Data for the task>

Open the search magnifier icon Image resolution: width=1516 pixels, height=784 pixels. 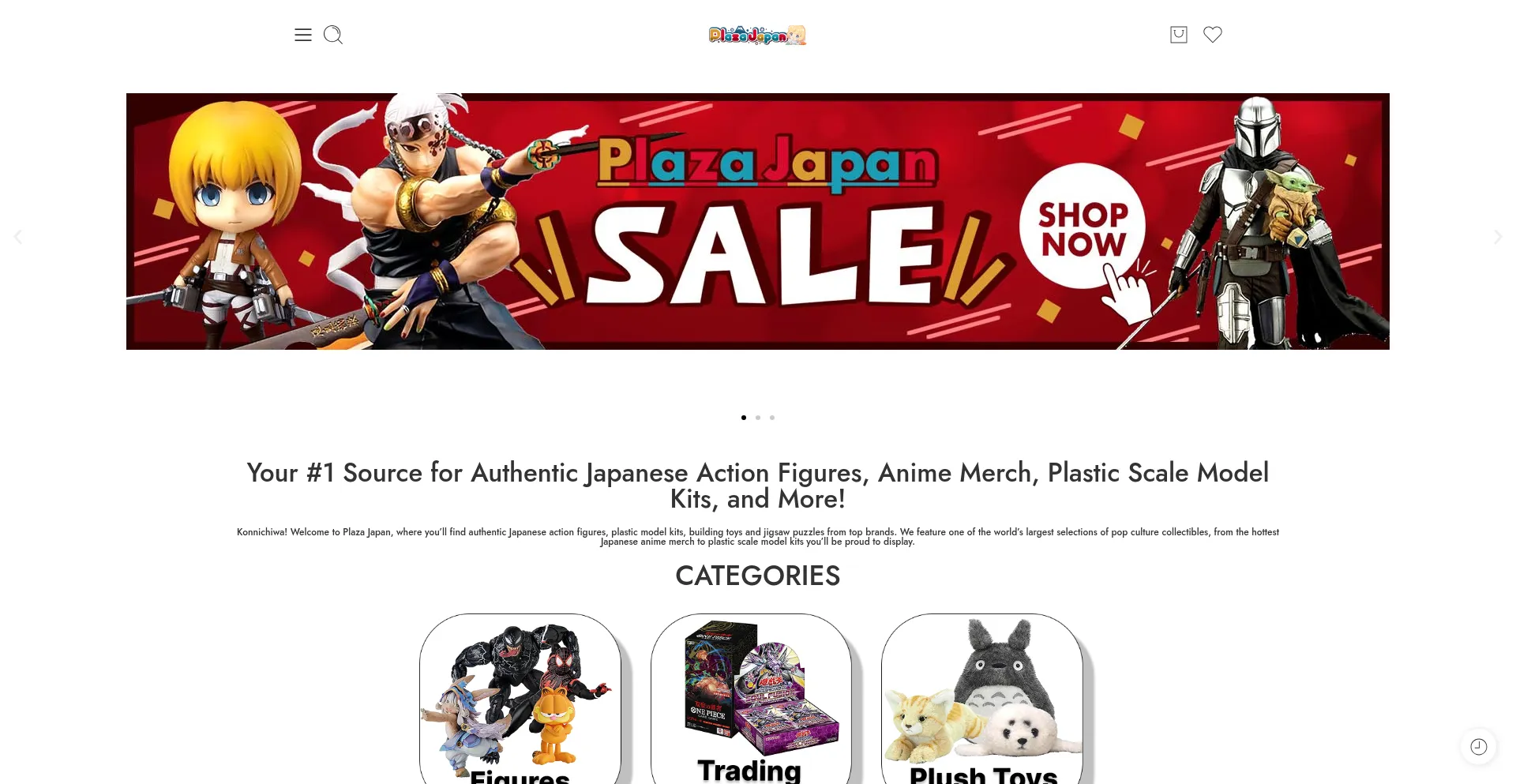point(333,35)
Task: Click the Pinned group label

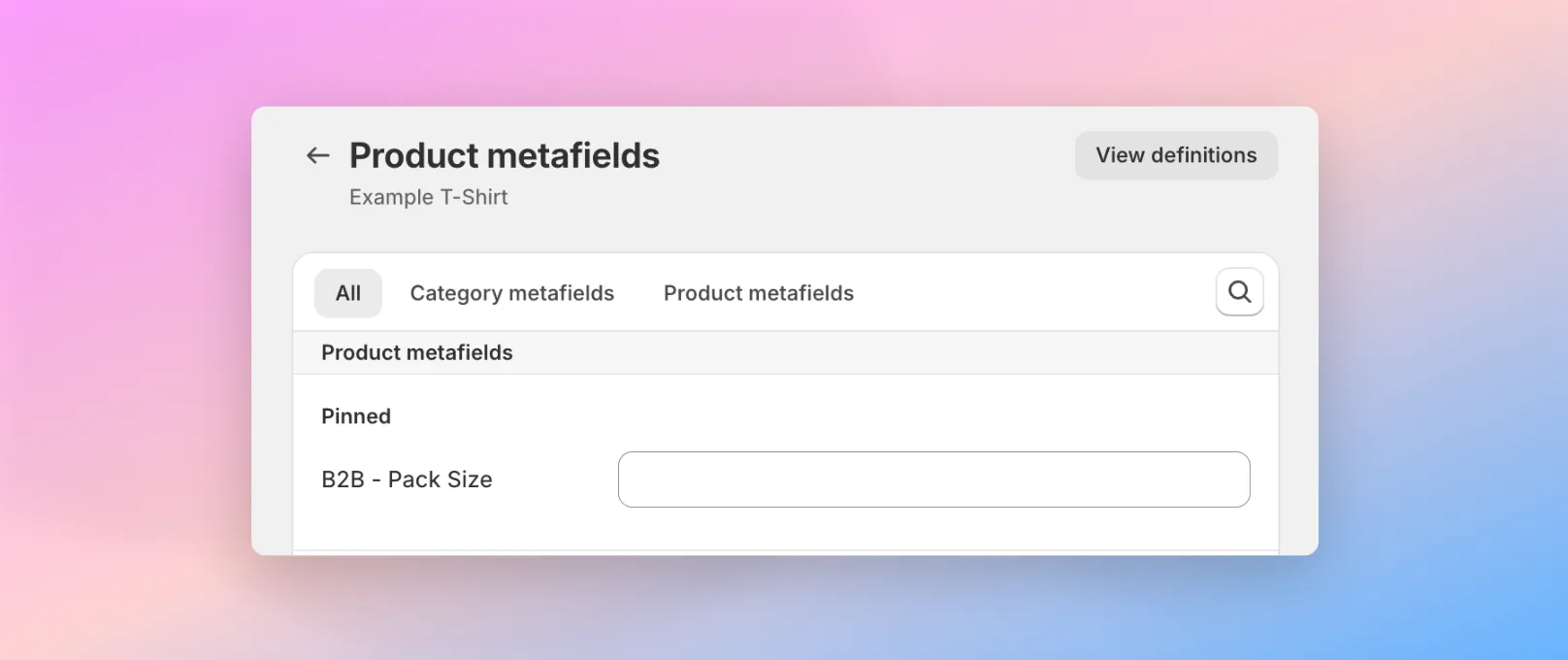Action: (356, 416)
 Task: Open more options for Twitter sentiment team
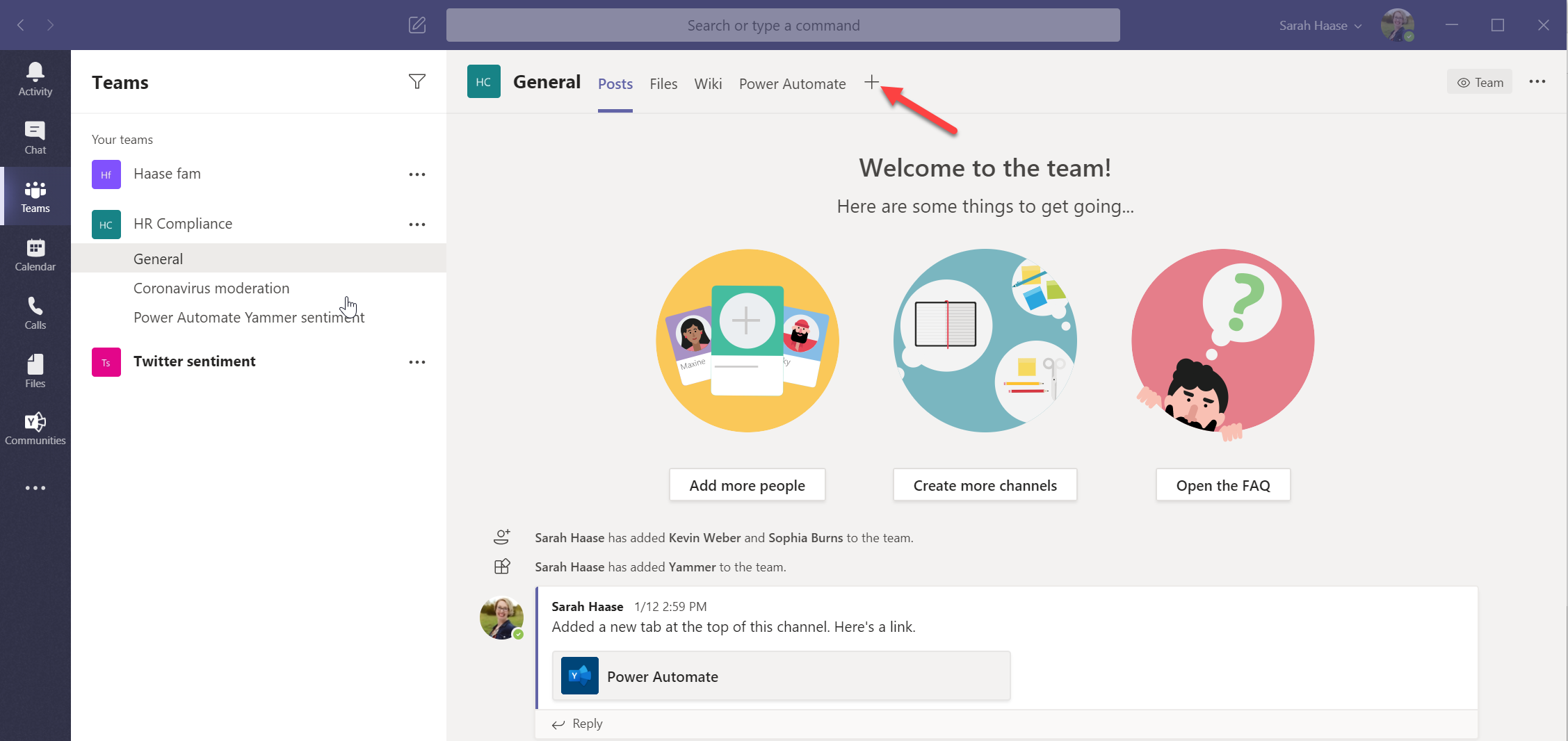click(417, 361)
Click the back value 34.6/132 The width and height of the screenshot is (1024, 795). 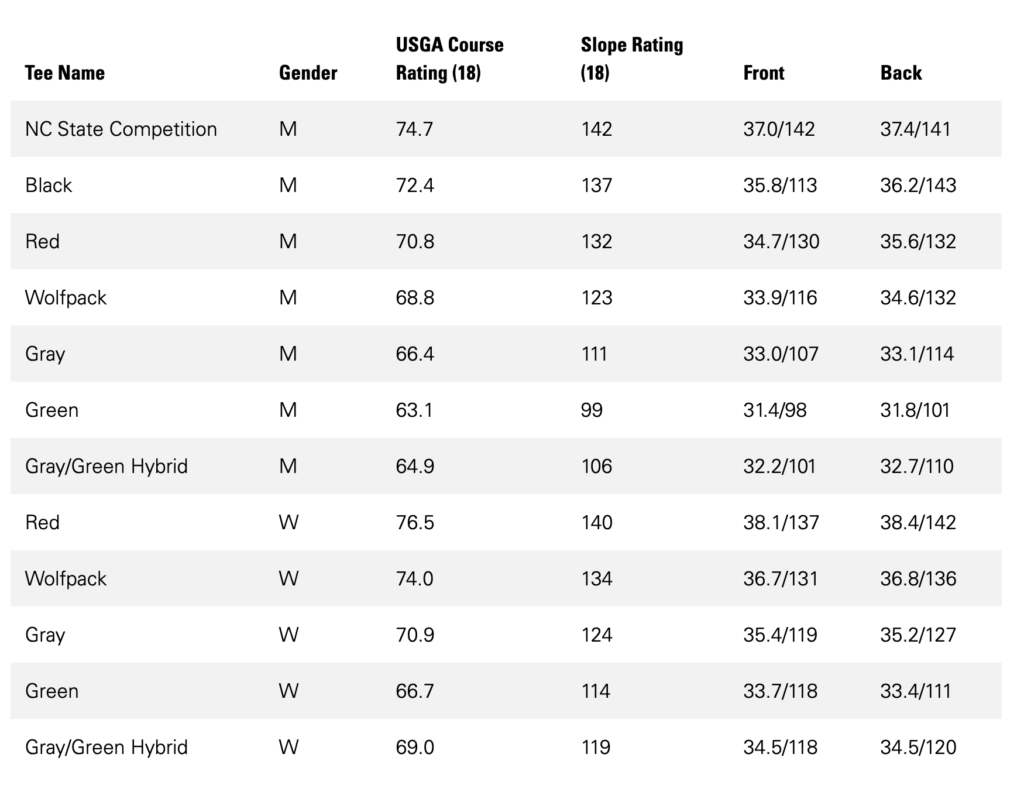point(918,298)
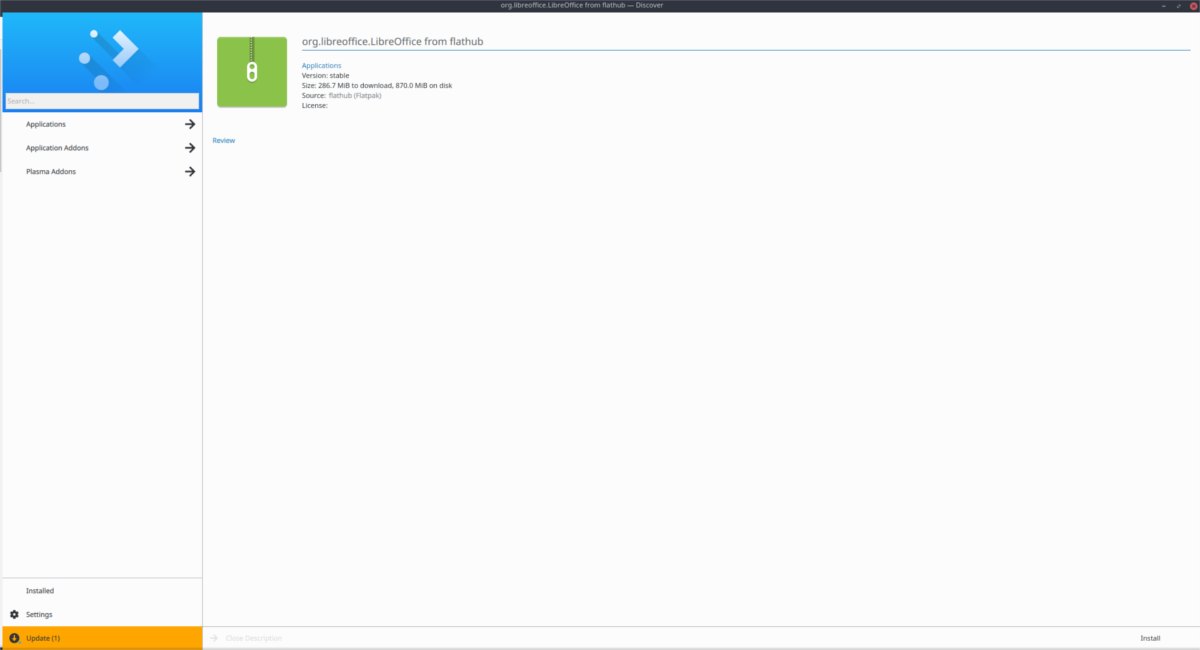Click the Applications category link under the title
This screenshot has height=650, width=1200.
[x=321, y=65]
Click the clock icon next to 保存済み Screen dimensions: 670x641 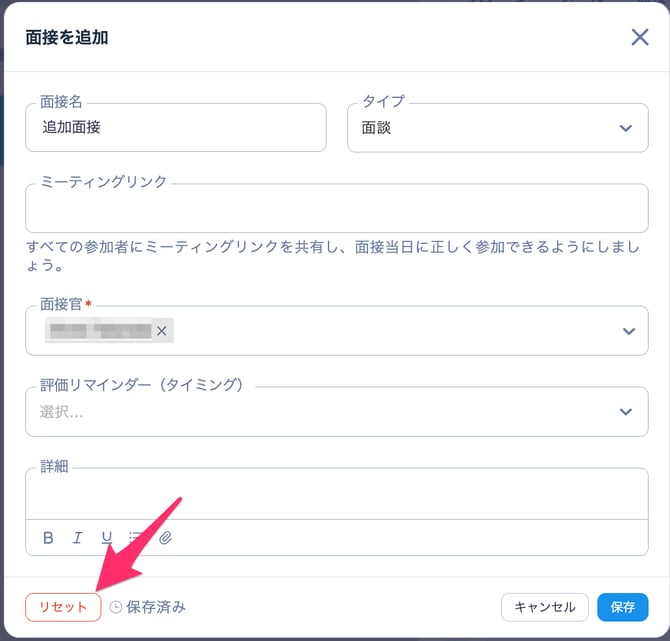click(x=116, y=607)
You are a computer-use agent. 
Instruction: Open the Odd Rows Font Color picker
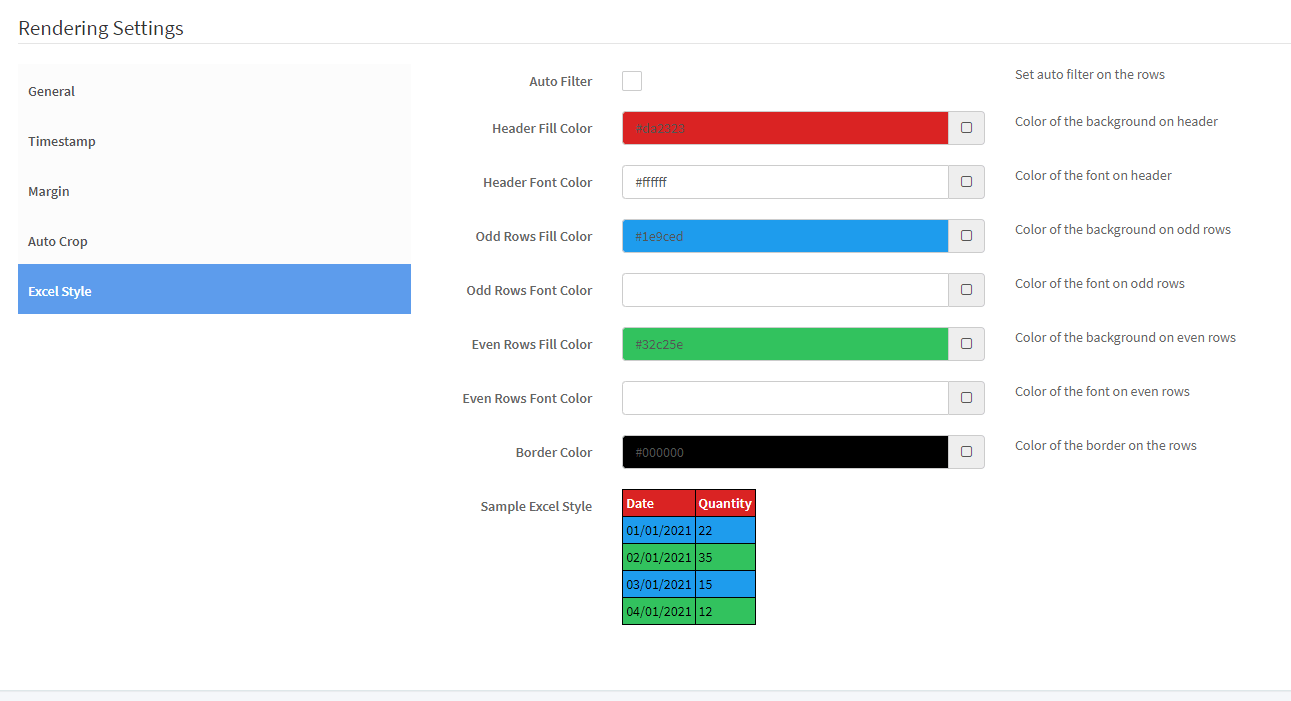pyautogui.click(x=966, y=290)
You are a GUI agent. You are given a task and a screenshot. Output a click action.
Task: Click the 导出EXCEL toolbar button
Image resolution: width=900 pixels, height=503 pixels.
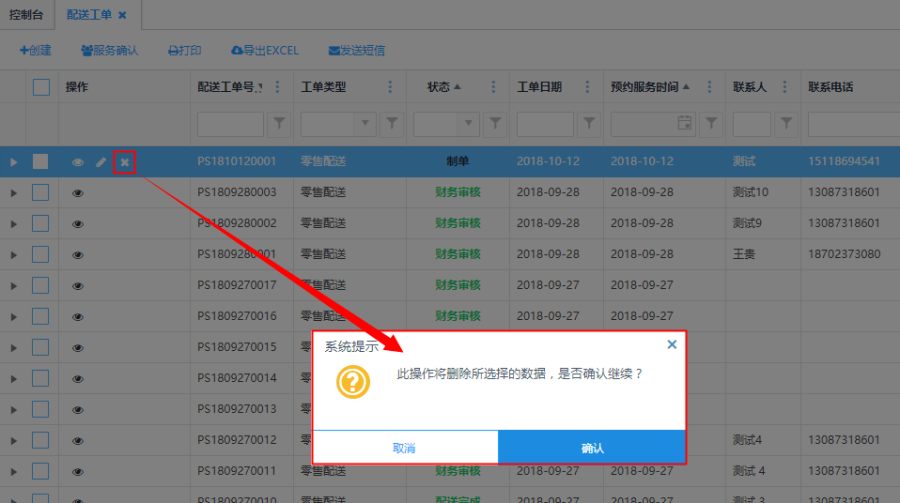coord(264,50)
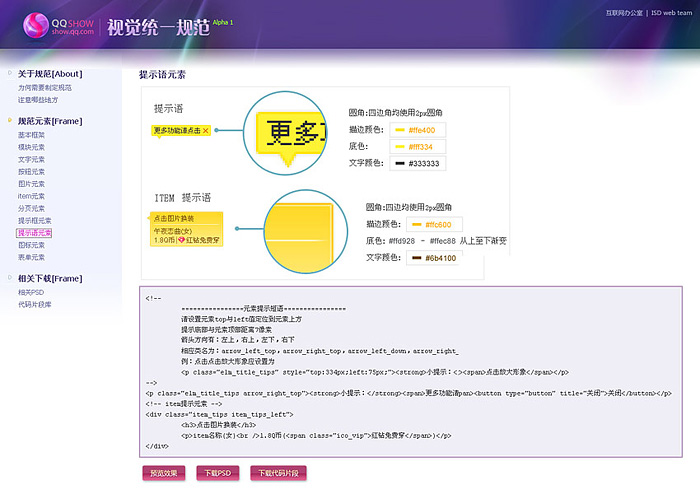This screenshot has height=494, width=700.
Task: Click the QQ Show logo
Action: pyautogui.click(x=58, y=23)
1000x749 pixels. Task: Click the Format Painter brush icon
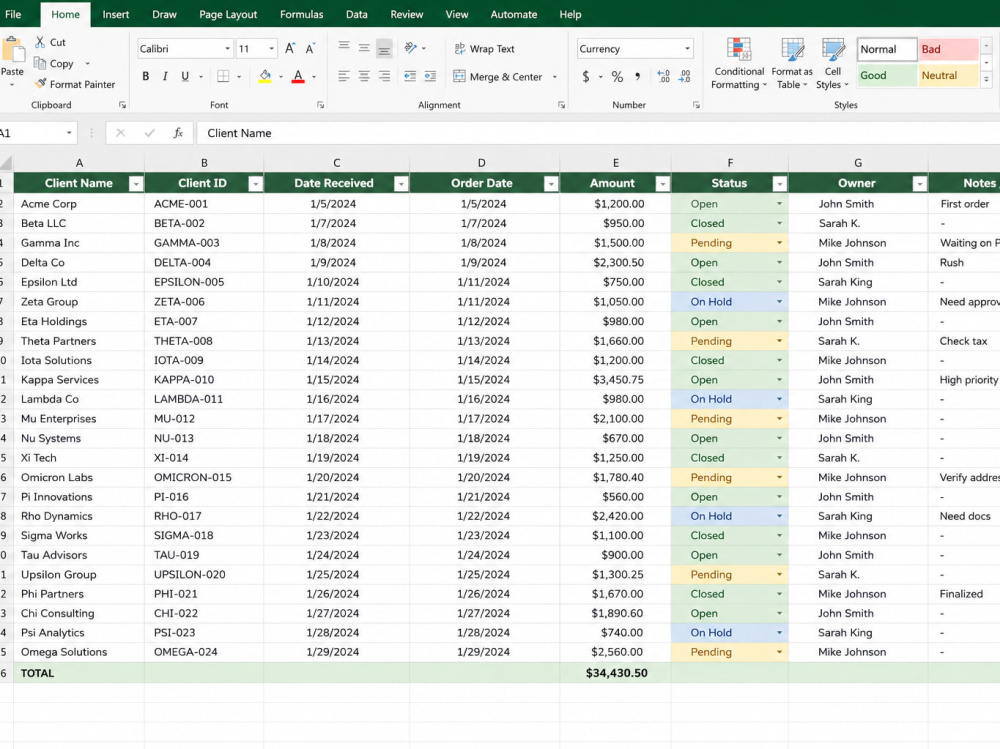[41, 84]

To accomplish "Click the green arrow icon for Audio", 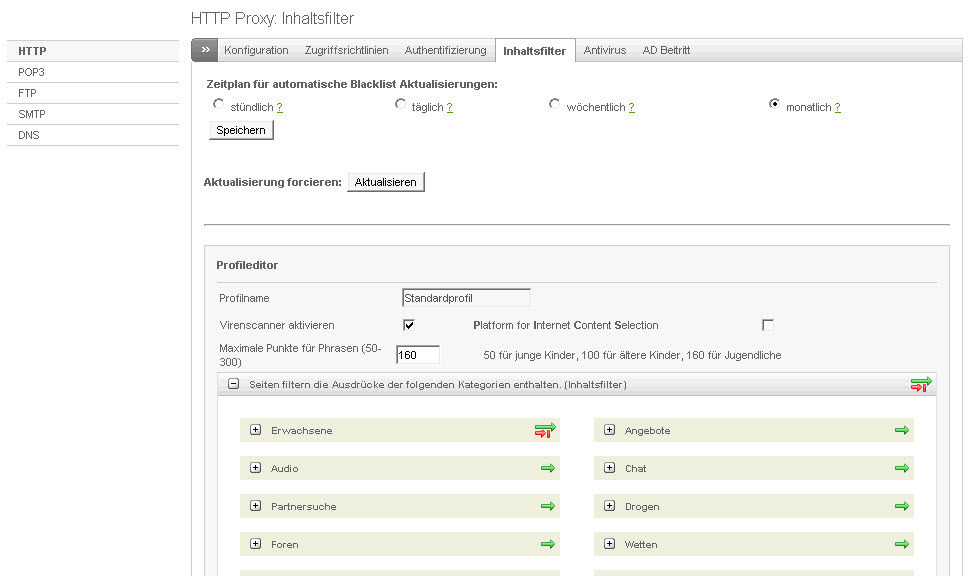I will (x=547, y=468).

Exercise instructions> Put the records starting at "You are a computer-use agent." and ending at "pyautogui.click(x=966, y=290)" into a numbered list with blank lines omitted. Leave out the pictures.

Finished task>
1. You are a computer-use agent. 
2. Instruction: Open the Odd Rows Font Color picker
3. pyautogui.click(x=966, y=290)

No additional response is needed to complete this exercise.